I'd say my two biggest weaknesses are positioning (I frequently stand in the wrong spot, meaning that either spells are out of range, or enemies target me instead of the martials) and spell slot management (I never know when it's worth it in a fight to use a spell slot for an attack, ESPECIALLY if it has a random chance to just miss completely). How would you recommend working on that?
I'd say my two biggest weaknesses are positioning (I frequently stand in the wrong spot, meaning that either spells are out of range, or enemies target me instead of the martials) and spell slot management (I never know when it's worth it in a fight to use a spell slot for an attack, ESPECIALLY if it has a random chance to just miss completely). How would you recommend working on that?
As the parties only spellcaster, inherently, you are the biggest threat most times. You just are. A martial character becomes a bigger threat when standing next to you, but you present issues they don't.

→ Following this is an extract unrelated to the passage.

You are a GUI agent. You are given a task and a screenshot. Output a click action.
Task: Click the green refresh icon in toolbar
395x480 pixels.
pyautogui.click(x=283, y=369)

So going back to opportunity cost? That means either you're doing things to set up your martials to make them a bigger threat OR saying screw it and heading closer to the fray. Spells are gonna fail and attacks are going to miss. That doesn't change how enemies perceive you. If you throw a level 2 scorching ray out and miss 3 targets, you still put them on notice. They're going to(should?) react appropriately.
I'd say my two biggest weaknesses are positioning (I frequently stand in the wrong spot, meaning that either spells are out of range, or enemies target me instead of the martials) and spell slot management (I never know when it's worth it in a fight to use a spell slot for an attack, ESPECIALLY if it has a random chance to just miss completely). How would you recommend working on that?
If you have a familiar, that can help significantly with your positioning. When to use a spell slot? Buffing an ally doesn't fail/miss (though as an evoker that may not be your strong suit) and using your knowledge of monsters will help you identify their weaknesses and strengths. You're still often going to be at the mercy of the dice regardless though. That's just the nature of the beast.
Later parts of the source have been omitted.